MiniGPT4-Video: Advancing Multimodal LLMs for Video Understanding with Interleaved Visual-Textual Tokens
This paper introduces MiniGPT4-Video, a multimodal Large Language Model (LLM) designed specifically for video understanding. The model is capable of processing both temporal visual and textual data, making it adept at understanding the complexities of videos. Building upon the success of MiniGPT-v2, which excelled in translating visual features into the LLM space for single images and achieved impressive results on various image-text benchmarks, this paper extends the model's capabilities to process a sequence of frames, enabling it to comprehend videos. MiniGPT4-video does not only consider visual content but also incorporates textual conversations, allowing the model to effectively answer queries involving both visual and text components. The proposed model outperforms existing state-of-the-art methods, registering gains of 4.22%, 1.13%, 20.82%, and 13.1% on the MSVD, MSRVTT, TGIF, and TVQA benchmarks respectively. During inference, a speech to text model such as Whisper model is utilized to generate subtitles for the video.
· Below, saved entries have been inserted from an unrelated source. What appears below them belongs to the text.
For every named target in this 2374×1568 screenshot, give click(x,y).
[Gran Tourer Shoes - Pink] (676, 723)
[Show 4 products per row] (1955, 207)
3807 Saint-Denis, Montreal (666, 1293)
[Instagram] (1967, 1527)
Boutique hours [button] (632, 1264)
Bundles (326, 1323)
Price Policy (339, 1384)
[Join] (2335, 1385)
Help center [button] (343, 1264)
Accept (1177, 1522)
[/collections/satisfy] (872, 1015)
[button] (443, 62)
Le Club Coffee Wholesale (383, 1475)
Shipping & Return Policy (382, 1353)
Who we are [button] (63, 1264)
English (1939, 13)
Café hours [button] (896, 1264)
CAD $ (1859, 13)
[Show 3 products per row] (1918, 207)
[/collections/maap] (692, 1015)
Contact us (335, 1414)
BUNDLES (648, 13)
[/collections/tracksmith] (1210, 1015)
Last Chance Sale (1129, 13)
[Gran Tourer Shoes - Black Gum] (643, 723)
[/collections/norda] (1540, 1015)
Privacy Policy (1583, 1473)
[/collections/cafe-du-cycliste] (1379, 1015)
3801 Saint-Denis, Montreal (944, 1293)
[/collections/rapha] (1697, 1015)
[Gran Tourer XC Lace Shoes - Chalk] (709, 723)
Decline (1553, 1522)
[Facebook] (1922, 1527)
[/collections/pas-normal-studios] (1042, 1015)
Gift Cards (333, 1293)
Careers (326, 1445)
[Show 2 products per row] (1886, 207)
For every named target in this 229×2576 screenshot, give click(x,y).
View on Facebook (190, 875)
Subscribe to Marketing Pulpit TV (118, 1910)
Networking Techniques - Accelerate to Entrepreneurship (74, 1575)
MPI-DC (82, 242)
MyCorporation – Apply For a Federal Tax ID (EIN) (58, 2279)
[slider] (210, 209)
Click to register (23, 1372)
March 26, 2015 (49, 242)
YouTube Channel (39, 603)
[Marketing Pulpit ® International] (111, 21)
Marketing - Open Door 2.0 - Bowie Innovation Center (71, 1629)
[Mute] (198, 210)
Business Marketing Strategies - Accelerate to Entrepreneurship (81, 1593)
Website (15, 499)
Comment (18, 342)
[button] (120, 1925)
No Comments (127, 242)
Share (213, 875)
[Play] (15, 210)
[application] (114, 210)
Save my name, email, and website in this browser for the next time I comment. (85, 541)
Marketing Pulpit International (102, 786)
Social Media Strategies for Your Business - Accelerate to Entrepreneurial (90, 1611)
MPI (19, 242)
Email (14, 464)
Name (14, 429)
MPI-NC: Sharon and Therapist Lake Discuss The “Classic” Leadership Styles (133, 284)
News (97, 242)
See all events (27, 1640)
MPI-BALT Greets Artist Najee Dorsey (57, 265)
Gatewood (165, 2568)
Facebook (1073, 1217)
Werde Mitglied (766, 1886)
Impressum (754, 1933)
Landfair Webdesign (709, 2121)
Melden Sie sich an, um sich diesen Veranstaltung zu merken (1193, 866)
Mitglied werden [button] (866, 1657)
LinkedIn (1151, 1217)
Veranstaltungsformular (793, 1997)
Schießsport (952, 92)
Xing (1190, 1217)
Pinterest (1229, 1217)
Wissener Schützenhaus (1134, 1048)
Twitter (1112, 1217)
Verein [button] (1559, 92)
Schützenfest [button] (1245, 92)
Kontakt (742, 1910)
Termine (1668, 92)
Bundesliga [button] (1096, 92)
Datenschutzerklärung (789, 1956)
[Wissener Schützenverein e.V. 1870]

Then, both the video and the subtitle are input to the MiniGPT4-Video model with the instruction and the model outputs the answer.
1. Clone the repository
git clone https://github.com/Vision-CAIR/MiniGPT4-video.git
cd MiniGPT4-video
2. Set up the environment
conda env create -f environment.yml
3. Download the checkpoints
MiniGPT4-Video (Llama2 Chat 7B) | MiniGPT4-Video (Mistral 7B) |
---|---|
Download | Download |
4. Run the demo
# Llama2
python minigpt4_video_demo.py --ckpt path_to_video_checkpoint --cfg-path test_configs/llama2_test_config.yaml
# Mistral
python minigpt4_video_demo.py --ckpt path_to_video_checkpoint --cfg-path test_configs/mistral_test_config.yaml
Do the previous steps and replace step 4 with this step
# Llama2
python minigpt4_video_inference.py --ckpt path_to_video_checkpoint --cfg-path test_configs/llama2_test_config.yaml --video_path path_to_video --question "Your question here"
# Mistral
python minigpt4_video_inference.py --ckpt path_to_video_checkpoint --cfg-path test_configs/mistral_test_config.yaml --video_path path_to_video --question "Your question here"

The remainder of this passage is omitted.